- [Exercise requirements]: Copy each entry as it stands, leaving nothing out.

- [Stored data entries]:
*****

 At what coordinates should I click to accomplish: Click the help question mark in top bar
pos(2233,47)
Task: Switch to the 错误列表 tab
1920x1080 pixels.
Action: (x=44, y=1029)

*****

- [Your solution]:
 At what coordinates should I click to accomplish: Click the help question mark in top bar
pos(2233,47)
Task: Switch to the 错误列表 tab
1920x1080 pixels.
Action: (x=44, y=1029)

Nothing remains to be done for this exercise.